Congenital adrenal hyperplasia (CAH) due to 21-hydroxylase deficiency is characterized by impaired cortisol and aldosterone biosynthesis and excess androgen production. One in 15,000 children has classical CAH – either the salt-wasting (SW) or simple-virilizing (SV) form – and overall, one in 200 Caucasians has the mild, nonclassical form [1, 2]. A mutation in the CYP21A2 gene is the most common cause of CAH, leading to 21-hydroxylase deficiency and 90% of all cases of CAH [3]. Youth with classical CAH have an increased prevalence of obesity, higher total body fat, and increased subcutaneous adipose tissue (SAT) and visceral adipose tissue (VAT) compared to unaffected matched controls [4, 5]. Moreover, youth with CAH have higher rates of cardiometabolic risk factors and metabolic syndrome, with higher leptin, fasting insulin, and reduced insulin sensitivity as measured by HOMA-IR compared to unaffected youth [4, 6, 7].

These negative health outcomes may start early in life, as youth with CAH have an earlier age at adiposity rebound (AR) [8‒10]. Typically, BMI quickly increases during the first year of life and then decreases until it reaches a nadir in early childhood [11]. AR is defined as the second rise in BMI corresponding to an increase in the number and size of adipocytes [12, 13]. In normative populations across several countries, AR occurs between 5 and 7 years of age [12, 14, 15]. However, AR examined in youth with CAH has been found to be markedly younger at 1.7 years of age in the UK, 3 years of age in Japan, and 3.3–3.8 years of age in the USA [8‒10]. The age at AR could hold additional clinical significance as it has been found to be predictive of BMI, increased adiposity, and heightened risk for metabolic syndrome in healthy adults [12, 15‒18]. In addition, earlier AR has been associated with higher BMI and fat mass, a lipoprotein phenotype associated with insulin resistance, and an increased metabolic risk score at 7 years of age in otherwise healthy children [16, 19, 20]. However, more needs to be understood about AR and cardiometabolic risk in youth with CAH. Therefore, the purpose of this study was to determine the predictive relationship between age at AR in youth with classical CAH and markers of CAH severity, body composition in adolescence, and cardiometabolic risk factors.

Study Population

This was a retrospective cohort study of 42 youth with CAH followed at the Children’s Hospital Los Angeles (CHLA) CAH Comprehensive Care Center. The cohort was 45.2% female and 54.8% Hispanic. All participants had classical CAH due to 21-hydroxylase deficiency, with 90.5% SW and 9.5% SV.

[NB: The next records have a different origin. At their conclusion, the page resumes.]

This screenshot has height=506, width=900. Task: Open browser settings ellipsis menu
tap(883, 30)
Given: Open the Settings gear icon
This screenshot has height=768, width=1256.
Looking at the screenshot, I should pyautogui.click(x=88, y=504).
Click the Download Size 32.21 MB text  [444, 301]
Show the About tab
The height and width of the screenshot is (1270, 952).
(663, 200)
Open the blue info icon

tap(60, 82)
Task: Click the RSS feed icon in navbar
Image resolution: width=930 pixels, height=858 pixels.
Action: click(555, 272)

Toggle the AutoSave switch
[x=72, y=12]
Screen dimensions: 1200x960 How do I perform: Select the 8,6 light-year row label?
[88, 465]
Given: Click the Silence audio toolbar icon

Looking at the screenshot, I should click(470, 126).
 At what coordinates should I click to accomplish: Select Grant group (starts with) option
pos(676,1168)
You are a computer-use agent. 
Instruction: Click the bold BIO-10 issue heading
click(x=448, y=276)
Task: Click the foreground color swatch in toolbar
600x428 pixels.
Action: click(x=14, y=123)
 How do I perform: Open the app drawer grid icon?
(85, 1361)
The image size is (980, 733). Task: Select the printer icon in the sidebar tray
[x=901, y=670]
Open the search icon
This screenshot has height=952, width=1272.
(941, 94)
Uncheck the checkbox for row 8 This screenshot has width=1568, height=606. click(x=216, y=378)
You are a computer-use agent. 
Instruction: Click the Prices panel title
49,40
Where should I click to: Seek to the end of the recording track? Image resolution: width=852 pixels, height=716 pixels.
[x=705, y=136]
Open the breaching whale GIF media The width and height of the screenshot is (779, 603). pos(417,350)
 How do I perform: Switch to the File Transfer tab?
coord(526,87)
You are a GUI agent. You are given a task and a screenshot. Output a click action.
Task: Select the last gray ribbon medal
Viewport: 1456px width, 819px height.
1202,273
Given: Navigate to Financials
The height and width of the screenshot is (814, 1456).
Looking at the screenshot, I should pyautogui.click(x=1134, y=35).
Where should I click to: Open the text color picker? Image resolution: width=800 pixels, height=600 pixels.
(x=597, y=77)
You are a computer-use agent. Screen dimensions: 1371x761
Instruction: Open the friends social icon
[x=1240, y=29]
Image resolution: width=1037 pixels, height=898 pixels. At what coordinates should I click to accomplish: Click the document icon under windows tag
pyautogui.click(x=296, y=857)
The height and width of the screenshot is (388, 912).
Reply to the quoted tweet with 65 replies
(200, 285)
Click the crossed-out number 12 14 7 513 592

Inclusion criteria were a biochemical diagnosis of classical CAH (SW or SV) due to 21-hydroxylase deficiency and medical records documenting height and weight from at least 2 to 7 years of age. All participants were on hydrocortisone treatment, and they were not on any antiobesity pharmacotherapy. Forty-one of 42 patients were treated with fludrocortisone. Participants were excluded from this study if they were diagnosed with nonclassical CAH, the mildest form of CAH. This study was approved by the CHLA Institutional Review Board. Written consent was obtained from all parents and/or participants, and all minors up to 14 years of age gave assent.

Age at AR

From 2 years, and approximately every 6 months thereafter until 7–9 years of age, participant ages and clinical heights, weights, and BMIs were recorded retrospectively from the medical record. BMI Z-score (BMI-z) was calculated using US reference population mean and standard deviations for BMI-for-age measurements from the National Center for Health Statistics of the Centers for Disease Control [21]. Additionally, if participants had available data, weight-for-length percentiles were calculated from clinical length and weight measurements during the first 1–2 years of age. For the purposes of modeling, all participants had at least 5 data points for BMI percentile or weight-for-length versus age with an average of 12.6 ± 2.4 data points per participant.

The cubic polynomial model, a widely used method thought to reflect natural BMI trajectory, was used to determine age at AR as previously described [22]. From 1 to 9 years of age, all available BMI and weight-for-length measurements were used to create a cubic polynomial model for each participant’s BMI trajectory. AR was located at the age corresponding to the local minimum of the polynomial fitted curve. Estimates of age at AR were included in the analyses if the R2 (coefficient of determination) for the cubic model was >0.65. The cubic polynomial equation was as follows where Y is the BMI (kg/m2), X is the age (years), and ε is the error term:

log(Y) = β0 + β1X + β2X2 + β3X3 + ε

We calculated the age at the local minimum of the cubic polynomial to find the age at AR.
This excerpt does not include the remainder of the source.